Assoc Professor, NanoEngineering
Molecular modeling and simulations of biomaterials and nanomaterials
Professor Arya’s research focuses on the development and application of advanced computational approaches to build molecular-level understanding of various biomolecular and nanoengineering systems of interest. This effort is directed in two main directions. (1) Genome structure and regulation. This research focuses on developing coarse-grained models and simulation tools to elucidate how eukaryotic genome is packaged into higher-order structures like nucleosomes, chromatin, and chromosomes, and regulated via histone modifications, histone variants, and remodelers. These understandings could be used for the diagnosis of genetic diseases and for engineering novel therapeutics. (2) Nanomaterials engineering. This research focuses on elucidating molecular mechanisms and underlying free energy landscape of shaped nanoparticles as building blocks for assembling photonic structures, nanoparticle-polymer composites for shock dissipation and redirection, and smart biomimicking materials for tissue engineering. Such molecular-level understandings are being used to design materials with novel and superior properties.
Gaurav Arya joined the Department of NanoEngineering at the UCSD Jacobs School of Engineering as an Assistant Professor in 2007. He is also affiliated with the Materials Science and Bioinformatics graduate programs at UCSD. He obtained his B.Tech. degree in Chemical Engineering from Indian Institute of Technology Bombay in 1998, and Ph.D. degree, also in Chemical Engineering, from the University of Notre Dame in 2003. He did his postdoctoral research at Princeton University and held an Assistant Research Scientist position at New York University prior to arriving on campus. He has over 35 peer-reviewed publications, several of which have been published in prestigious journals like Nature Nanotechnology, Annual Review of Biophysics, Physical Review Letters, Advanced Functional Materials, and PNAS.

» Stored data
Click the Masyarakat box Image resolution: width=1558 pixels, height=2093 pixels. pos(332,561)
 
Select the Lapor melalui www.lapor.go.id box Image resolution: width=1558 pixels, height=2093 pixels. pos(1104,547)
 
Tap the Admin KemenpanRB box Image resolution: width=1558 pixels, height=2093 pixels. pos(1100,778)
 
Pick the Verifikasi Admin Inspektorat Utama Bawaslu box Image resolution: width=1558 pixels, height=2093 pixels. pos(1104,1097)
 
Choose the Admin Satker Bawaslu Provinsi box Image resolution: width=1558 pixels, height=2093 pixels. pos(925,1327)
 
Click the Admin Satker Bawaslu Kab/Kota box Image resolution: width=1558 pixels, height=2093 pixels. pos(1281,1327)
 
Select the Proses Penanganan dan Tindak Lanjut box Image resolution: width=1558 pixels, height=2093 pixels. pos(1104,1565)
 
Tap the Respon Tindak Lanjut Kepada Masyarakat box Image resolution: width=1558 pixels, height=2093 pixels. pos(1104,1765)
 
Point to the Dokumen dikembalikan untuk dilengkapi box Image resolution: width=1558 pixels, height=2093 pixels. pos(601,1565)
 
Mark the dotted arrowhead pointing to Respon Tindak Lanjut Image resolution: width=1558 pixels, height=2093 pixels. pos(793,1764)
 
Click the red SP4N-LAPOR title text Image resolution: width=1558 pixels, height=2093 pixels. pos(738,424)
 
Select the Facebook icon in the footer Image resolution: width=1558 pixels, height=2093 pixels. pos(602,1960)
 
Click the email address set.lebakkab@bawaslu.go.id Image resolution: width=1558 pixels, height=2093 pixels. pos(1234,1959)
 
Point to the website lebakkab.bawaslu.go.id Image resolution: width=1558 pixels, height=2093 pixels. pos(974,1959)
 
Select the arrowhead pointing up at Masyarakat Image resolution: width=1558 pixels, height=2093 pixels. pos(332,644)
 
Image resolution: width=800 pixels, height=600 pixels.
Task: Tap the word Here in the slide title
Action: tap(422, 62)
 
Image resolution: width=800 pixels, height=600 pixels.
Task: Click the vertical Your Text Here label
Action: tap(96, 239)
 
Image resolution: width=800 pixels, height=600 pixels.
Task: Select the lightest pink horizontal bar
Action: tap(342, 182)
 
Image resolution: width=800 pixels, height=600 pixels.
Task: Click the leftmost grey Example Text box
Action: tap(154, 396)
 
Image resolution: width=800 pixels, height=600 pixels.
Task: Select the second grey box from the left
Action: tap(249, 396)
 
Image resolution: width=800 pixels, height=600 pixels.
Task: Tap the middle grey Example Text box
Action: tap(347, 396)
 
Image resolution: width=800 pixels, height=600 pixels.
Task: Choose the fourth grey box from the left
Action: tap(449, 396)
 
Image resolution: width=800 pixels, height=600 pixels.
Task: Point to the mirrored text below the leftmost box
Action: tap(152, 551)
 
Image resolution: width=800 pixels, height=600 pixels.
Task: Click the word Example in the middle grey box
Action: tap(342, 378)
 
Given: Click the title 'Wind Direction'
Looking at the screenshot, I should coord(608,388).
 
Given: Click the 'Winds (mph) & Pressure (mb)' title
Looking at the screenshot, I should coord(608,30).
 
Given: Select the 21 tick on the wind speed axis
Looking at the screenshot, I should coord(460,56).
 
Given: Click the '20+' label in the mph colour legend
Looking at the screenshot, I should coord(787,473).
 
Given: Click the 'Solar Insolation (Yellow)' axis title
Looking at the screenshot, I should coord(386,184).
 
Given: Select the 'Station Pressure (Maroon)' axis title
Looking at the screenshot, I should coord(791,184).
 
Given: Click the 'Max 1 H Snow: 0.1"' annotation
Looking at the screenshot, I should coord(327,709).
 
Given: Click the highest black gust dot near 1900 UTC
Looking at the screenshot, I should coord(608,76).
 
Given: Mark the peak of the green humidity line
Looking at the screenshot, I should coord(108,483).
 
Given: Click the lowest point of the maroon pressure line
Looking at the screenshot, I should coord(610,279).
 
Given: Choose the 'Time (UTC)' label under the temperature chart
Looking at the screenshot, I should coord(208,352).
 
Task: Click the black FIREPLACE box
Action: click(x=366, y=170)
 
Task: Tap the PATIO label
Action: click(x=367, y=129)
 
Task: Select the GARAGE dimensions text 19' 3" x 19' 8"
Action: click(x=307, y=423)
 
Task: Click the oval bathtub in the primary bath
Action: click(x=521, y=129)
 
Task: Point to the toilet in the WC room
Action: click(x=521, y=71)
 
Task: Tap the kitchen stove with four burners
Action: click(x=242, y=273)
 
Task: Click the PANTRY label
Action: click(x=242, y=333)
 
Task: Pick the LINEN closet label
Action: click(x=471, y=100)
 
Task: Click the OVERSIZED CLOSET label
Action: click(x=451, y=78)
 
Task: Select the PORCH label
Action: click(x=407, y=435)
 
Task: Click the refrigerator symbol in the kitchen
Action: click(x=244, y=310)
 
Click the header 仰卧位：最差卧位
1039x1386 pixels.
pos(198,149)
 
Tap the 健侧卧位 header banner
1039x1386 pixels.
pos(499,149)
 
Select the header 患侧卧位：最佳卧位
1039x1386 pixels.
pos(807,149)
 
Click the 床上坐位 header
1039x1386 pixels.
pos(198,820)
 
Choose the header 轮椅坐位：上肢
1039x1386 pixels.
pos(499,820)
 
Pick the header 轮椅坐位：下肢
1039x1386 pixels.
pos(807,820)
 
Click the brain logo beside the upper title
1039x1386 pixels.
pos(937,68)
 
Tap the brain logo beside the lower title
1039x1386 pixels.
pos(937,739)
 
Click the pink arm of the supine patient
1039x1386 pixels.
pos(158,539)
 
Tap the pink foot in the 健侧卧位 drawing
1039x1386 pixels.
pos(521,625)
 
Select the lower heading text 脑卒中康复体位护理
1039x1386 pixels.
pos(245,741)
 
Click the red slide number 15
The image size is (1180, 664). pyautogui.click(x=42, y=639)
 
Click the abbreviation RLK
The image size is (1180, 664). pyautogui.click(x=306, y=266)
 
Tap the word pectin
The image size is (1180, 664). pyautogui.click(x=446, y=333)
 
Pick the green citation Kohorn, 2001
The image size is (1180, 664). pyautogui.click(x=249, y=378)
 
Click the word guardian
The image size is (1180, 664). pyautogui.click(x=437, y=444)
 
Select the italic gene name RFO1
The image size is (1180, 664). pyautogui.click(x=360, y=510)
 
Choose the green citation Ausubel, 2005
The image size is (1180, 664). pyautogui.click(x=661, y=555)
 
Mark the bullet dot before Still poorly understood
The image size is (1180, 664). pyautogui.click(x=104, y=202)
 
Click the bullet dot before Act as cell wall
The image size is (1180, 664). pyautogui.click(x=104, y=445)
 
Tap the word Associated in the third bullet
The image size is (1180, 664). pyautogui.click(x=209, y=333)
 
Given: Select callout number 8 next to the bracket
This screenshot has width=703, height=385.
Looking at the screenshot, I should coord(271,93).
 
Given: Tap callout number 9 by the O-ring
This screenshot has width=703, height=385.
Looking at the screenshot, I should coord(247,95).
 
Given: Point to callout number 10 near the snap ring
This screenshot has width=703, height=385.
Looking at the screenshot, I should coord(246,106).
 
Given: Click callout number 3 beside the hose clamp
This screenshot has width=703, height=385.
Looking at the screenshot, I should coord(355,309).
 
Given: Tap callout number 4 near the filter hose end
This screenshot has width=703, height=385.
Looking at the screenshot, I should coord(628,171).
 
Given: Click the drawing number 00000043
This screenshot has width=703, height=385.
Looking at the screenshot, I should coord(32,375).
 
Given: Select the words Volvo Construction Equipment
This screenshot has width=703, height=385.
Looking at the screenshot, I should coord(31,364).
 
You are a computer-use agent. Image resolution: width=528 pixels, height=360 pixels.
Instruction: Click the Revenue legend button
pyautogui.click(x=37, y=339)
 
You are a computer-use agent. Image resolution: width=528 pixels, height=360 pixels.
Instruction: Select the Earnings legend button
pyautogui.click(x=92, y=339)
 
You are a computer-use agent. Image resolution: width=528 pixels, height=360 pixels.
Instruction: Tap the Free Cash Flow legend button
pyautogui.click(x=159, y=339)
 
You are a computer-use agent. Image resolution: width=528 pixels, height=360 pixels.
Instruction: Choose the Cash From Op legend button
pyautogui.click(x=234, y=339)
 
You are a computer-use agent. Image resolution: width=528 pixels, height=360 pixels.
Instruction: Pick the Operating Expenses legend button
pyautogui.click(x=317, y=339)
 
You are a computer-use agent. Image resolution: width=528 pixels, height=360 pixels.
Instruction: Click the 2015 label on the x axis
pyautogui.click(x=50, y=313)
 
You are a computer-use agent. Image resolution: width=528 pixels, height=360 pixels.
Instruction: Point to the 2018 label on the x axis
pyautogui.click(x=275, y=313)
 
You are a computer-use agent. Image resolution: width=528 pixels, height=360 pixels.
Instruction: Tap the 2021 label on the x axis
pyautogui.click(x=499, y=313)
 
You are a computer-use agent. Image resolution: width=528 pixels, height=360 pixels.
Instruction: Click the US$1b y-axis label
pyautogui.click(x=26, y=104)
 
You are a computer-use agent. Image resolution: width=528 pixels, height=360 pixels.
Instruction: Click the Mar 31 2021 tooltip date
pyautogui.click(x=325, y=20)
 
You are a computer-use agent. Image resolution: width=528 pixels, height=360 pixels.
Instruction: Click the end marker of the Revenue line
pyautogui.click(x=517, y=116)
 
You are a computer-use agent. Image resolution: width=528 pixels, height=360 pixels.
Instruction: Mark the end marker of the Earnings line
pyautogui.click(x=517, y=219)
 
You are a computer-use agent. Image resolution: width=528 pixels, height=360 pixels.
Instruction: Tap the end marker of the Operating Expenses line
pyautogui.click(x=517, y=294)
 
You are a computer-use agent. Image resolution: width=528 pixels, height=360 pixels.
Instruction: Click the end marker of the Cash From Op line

» What you will do
• 1. In the faculty profile, in what year did Gaurav Arya join the Department of NanoEngineering at UCSD?
• 2. Reproduce the faculty profile word for word from "Gaurav Arya joined" up to and including "Materials, and PNAS.".

» Task-by-task solutions
• 1. 2007

• 2.
Gaurav Arya joined the Department of NanoEngineering at the UCSD Jacobs School of Engineering as an Assistant Professor in 2007. He is also affiliated with the Materials Science and Bioinformatics graduate programs at UCSD. He obtained his B.Tech. degree in Chemical Engineering from Indian Institute of Technology Bombay in 1998, and Ph.D. degree, also in Chemical Engineering, from the University of Notre Dame in 2003. He did his postdoctoral research at Princeton University and held an Assistant Research Scientist position at New York University prior to arriving on campus. He has over 35 peer-reviewed publications, several of which have been published in prestigious journals like Nature Nanotechnology, Annual Review of Biophysics, Physical Review Letters, Advanced Functional Materials, and PNAS.